* **Problem to work on**
Each line below must be printed exactly as it stands.

<<<<

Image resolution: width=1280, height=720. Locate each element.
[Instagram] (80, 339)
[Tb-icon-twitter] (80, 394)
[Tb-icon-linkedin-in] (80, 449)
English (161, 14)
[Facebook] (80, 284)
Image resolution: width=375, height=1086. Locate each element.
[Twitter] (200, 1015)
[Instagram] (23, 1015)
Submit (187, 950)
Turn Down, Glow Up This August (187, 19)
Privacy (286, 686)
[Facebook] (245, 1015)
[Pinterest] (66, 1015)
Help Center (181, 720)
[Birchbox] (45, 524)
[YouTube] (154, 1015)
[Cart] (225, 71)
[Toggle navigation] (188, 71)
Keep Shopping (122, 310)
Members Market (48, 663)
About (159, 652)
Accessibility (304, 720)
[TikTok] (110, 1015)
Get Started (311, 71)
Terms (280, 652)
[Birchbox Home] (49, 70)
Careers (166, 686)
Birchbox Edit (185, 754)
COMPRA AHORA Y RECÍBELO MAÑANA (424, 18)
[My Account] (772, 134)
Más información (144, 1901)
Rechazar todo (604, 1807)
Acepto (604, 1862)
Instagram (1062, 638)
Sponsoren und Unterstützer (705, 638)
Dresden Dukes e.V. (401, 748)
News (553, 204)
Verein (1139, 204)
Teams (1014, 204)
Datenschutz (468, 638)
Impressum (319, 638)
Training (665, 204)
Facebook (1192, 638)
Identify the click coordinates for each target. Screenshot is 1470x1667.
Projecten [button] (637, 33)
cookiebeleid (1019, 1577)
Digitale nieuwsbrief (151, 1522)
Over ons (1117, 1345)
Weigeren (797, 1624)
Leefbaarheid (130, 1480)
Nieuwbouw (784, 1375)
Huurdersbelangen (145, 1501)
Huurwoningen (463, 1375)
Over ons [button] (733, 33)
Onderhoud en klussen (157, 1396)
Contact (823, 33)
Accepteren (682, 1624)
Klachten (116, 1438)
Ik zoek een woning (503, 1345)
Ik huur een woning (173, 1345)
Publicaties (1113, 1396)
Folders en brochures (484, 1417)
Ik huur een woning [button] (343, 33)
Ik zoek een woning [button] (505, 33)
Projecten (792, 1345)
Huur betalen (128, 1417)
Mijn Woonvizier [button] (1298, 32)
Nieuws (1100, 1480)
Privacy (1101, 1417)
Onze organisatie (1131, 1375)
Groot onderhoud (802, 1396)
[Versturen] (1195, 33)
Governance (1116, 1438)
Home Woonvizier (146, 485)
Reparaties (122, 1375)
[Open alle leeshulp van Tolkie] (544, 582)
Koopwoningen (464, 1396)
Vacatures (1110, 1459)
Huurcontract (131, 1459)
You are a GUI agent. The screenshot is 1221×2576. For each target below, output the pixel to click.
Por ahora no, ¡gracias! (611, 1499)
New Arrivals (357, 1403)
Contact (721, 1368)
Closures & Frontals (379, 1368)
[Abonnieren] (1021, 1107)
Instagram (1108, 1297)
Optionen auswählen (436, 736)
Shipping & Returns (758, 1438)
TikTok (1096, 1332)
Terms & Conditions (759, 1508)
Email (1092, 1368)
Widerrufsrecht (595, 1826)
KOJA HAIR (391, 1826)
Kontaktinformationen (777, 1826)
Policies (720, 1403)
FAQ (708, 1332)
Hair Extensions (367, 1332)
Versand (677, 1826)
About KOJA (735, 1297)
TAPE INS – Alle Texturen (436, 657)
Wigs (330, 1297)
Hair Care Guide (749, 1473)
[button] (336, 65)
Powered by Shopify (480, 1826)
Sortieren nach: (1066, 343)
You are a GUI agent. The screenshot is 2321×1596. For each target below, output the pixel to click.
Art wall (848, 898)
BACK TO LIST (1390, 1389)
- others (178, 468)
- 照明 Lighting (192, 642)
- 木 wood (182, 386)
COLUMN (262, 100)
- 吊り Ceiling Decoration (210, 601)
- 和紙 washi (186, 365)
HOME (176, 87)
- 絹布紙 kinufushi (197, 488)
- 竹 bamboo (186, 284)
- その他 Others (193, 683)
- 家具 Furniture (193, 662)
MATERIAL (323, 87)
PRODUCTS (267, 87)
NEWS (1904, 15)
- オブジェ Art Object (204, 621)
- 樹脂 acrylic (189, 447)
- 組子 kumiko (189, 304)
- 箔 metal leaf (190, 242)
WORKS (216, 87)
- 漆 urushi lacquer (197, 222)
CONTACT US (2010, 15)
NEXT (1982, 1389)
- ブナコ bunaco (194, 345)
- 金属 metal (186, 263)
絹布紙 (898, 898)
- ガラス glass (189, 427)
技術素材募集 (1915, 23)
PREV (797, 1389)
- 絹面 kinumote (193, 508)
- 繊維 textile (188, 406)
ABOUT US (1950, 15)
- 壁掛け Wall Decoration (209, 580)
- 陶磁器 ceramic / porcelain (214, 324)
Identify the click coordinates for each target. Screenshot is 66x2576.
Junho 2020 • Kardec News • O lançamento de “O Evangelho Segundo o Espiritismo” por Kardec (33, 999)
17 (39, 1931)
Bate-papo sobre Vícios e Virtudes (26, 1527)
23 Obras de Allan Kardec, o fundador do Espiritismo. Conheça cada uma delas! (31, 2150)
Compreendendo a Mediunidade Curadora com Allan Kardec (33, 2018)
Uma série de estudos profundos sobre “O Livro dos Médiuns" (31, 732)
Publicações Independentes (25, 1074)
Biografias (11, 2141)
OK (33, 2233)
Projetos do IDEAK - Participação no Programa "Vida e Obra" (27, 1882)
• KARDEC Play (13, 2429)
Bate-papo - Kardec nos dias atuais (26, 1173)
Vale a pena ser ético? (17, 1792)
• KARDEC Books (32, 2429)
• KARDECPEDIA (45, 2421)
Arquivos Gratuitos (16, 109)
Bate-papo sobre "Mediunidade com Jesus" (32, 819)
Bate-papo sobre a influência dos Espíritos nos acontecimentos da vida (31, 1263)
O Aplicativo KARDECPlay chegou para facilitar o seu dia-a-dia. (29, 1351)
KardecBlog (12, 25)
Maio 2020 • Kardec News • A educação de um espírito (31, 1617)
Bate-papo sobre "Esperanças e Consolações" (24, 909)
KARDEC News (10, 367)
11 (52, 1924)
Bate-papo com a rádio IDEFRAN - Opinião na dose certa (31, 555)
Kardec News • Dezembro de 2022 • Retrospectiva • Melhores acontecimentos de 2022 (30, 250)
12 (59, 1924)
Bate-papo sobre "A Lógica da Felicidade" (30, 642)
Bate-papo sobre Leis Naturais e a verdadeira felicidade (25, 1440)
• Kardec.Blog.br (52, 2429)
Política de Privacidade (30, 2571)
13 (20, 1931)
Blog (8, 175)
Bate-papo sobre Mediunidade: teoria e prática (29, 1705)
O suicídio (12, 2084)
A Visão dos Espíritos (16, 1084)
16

>>>>

* **Your response**
Image resolution: width=1280, height=720. Locate each element.
[Instagram] (80, 339)
[Tb-icon-twitter] (80, 394)
[Tb-icon-linkedin-in] (80, 449)
English (161, 14)
[Facebook] (80, 284)
Image resolution: width=375, height=1086. Locate each element.
[Twitter] (200, 1015)
[Instagram] (23, 1015)
Submit (187, 950)
Turn Down, Glow Up This August (187, 19)
Privacy (286, 686)
[Facebook] (245, 1015)
[Pinterest] (66, 1015)
Help Center (181, 720)
[Birchbox] (45, 524)
[YouTube] (154, 1015)
[Cart] (225, 71)
[Toggle navigation] (188, 71)
Keep Shopping (122, 310)
Members Market (48, 663)
About (159, 652)
Accessibility (304, 720)
[TikTok] (110, 1015)
Get Started (311, 71)
Terms (280, 652)
[Birchbox Home] (49, 70)
Careers (166, 686)
Birchbox Edit (185, 754)
COMPRA AHORA Y RECÍBELO MAÑANA (424, 18)
[My Account] (772, 134)
Más información (144, 1901)
Rechazar todo (604, 1807)
Acepto (604, 1862)
Instagram (1062, 638)
Sponsoren und Unterstützer (705, 638)
Dresden Dukes e.V. (401, 748)
News (553, 204)
Verein (1139, 204)
Teams (1014, 204)
Datenschutz (468, 638)
Impressum (319, 638)
Training (665, 204)
Facebook (1192, 638)
Identify the click coordinates for each target. Screenshot is 1470x1667.
Projecten [button] (637, 33)
cookiebeleid (1019, 1577)
Digitale nieuwsbrief (151, 1522)
Over ons (1117, 1345)
Weigeren (797, 1624)
Leefbaarheid (130, 1480)
Nieuwbouw (784, 1375)
Huurdersbelangen (145, 1501)
Huurwoningen (463, 1375)
Over ons [button] (733, 33)
Onderhoud en klussen (157, 1396)
Contact (823, 33)
Accepteren (682, 1624)
Klachten (116, 1438)
Ik zoek een woning (503, 1345)
Ik huur een woning (173, 1345)
Publicaties (1113, 1396)
Folders en brochures (484, 1417)
Ik huur een woning [button] (343, 33)
Ik zoek een woning [button] (505, 33)
Projecten (792, 1345)
Huur betalen (128, 1417)
Mijn Woonvizier [button] (1298, 32)
Nieuws (1100, 1480)
Privacy (1101, 1417)
Onze organisatie (1131, 1375)
Groot onderhoud (802, 1396)
[Versturen] (1195, 33)
Governance (1116, 1438)
Home Woonvizier (146, 485)
Reparaties (122, 1375)
[Open alle leeshulp van Tolkie] (544, 582)
Koopwoningen (464, 1396)
Vacatures (1110, 1459)
Huurcontract (131, 1459)
You are a GUI agent. The screenshot is 1221×2576. For each target below, output the pixel to click.
Por ahora no, ¡gracias! (611, 1499)
New Arrivals (357, 1403)
Contact (721, 1368)
Closures & Frontals (379, 1368)
[Abonnieren] (1021, 1107)
Instagram (1108, 1297)
Optionen auswählen (436, 736)
Shipping & Returns (758, 1438)
TikTok (1096, 1332)
Terms & Conditions (759, 1508)
Email (1092, 1368)
Widerrufsrecht (595, 1826)
KOJA HAIR (391, 1826)
Kontaktinformationen (777, 1826)
Policies (720, 1403)
FAQ (708, 1332)
Hair Extensions (367, 1332)
Versand (677, 1826)
About KOJA (735, 1297)
TAPE INS – Alle Texturen (436, 657)
Wigs (330, 1297)
Hair Care Guide (749, 1473)
[button] (336, 65)
Powered by Shopify (480, 1826)
Sortieren nach: (1066, 343)
You are a GUI agent. The screenshot is 2321×1596. For each target below, output the pixel to click.
Art wall (848, 898)
BACK TO LIST (1390, 1389)
- others (178, 468)
- 照明 Lighting (192, 642)
- 木 wood (182, 386)
COLUMN (262, 100)
- 吊り Ceiling Decoration (210, 601)
- 和紙 washi (186, 365)
HOME (176, 87)
- 絹布紙 kinufushi (197, 488)
- 竹 bamboo (186, 284)
- その他 Others (193, 683)
- 家具 Furniture (193, 662)
MATERIAL (323, 87)
PRODUCTS (267, 87)
NEWS (1904, 15)
- オブジェ Art Object (204, 621)
- 樹脂 acrylic (189, 447)
- 組子 kumiko (189, 304)
- 箔 metal leaf (190, 242)
WORKS (216, 87)
- 漆 urushi lacquer (197, 222)
CONTACT US (2010, 15)
NEXT (1982, 1389)
- ブナコ bunaco (194, 345)
- 金属 metal (186, 263)
絹布紙 (898, 898)
- ガラス glass (189, 427)
技術素材募集 (1915, 23)
PREV (797, 1389)
- 絹面 kinumote (193, 508)
- 繊維 textile (188, 406)
ABOUT US (1950, 15)
- 壁掛け Wall Decoration (209, 580)
- 陶磁器 ceramic / porcelain (214, 324)
Identify the click coordinates for each target. Screenshot is 66x2576.
Junho 2020 • Kardec News • O lançamento de “O Evangelho Segundo o Espiritismo” por Kardec (33, 999)
17 (39, 1931)
Bate-papo sobre Vícios e Virtudes (26, 1527)
23 Obras de Allan Kardec, o fundador do Espiritismo. Conheça cada uma delas! (31, 2150)
Compreendendo a Mediunidade Curadora com Allan Kardec (33, 2018)
Uma série de estudos profundos sobre “O Livro dos Médiuns" (31, 732)
Publicações Independentes (25, 1074)
Biografias (11, 2141)
OK (33, 2233)
Projetos do IDEAK - Participação no Programa "Vida e Obra" (27, 1882)
• KARDEC Play (13, 2429)
Bate-papo - Kardec nos dias atuais (26, 1173)
Vale a pena ser ético? (17, 1792)
• KARDEC Books (32, 2429)
• KARDECPEDIA (45, 2421)
Arquivos Gratuitos (16, 109)
Bate-papo sobre "Mediunidade com Jesus" (32, 819)
Bate-papo sobre a influência dos Espíritos nos acontecimentos da vida (31, 1263)
O Aplicativo KARDECPlay chegou para facilitar o seu dia-a-dia. (29, 1351)
KardecBlog (12, 25)
Maio 2020 • Kardec News • A educação de um espírito (31, 1617)
Bate-papo sobre "Esperanças e Consolações" (24, 909)
KARDEC News (10, 367)
11 (52, 1924)
Bate-papo com a rádio IDEFRAN - Opinião na dose certa (31, 555)
Kardec News • Dezembro de 2022 • Retrospectiva • Melhores acontecimentos de 2022 (30, 250)
12 (59, 1924)
Bate-papo sobre "A Lógica da Felicidade" (30, 642)
Bate-papo sobre Leis Naturais e a verdadeira felicidade (25, 1440)
• Kardec.Blog.br (52, 2429)
Política de Privacidade (30, 2571)
13 (20, 1931)
Blog (8, 175)
Bate-papo sobre Mediunidade: teoria e prática (29, 1705)
O suicídio (12, 2084)
A Visão dos Espíritos (16, 1084)
16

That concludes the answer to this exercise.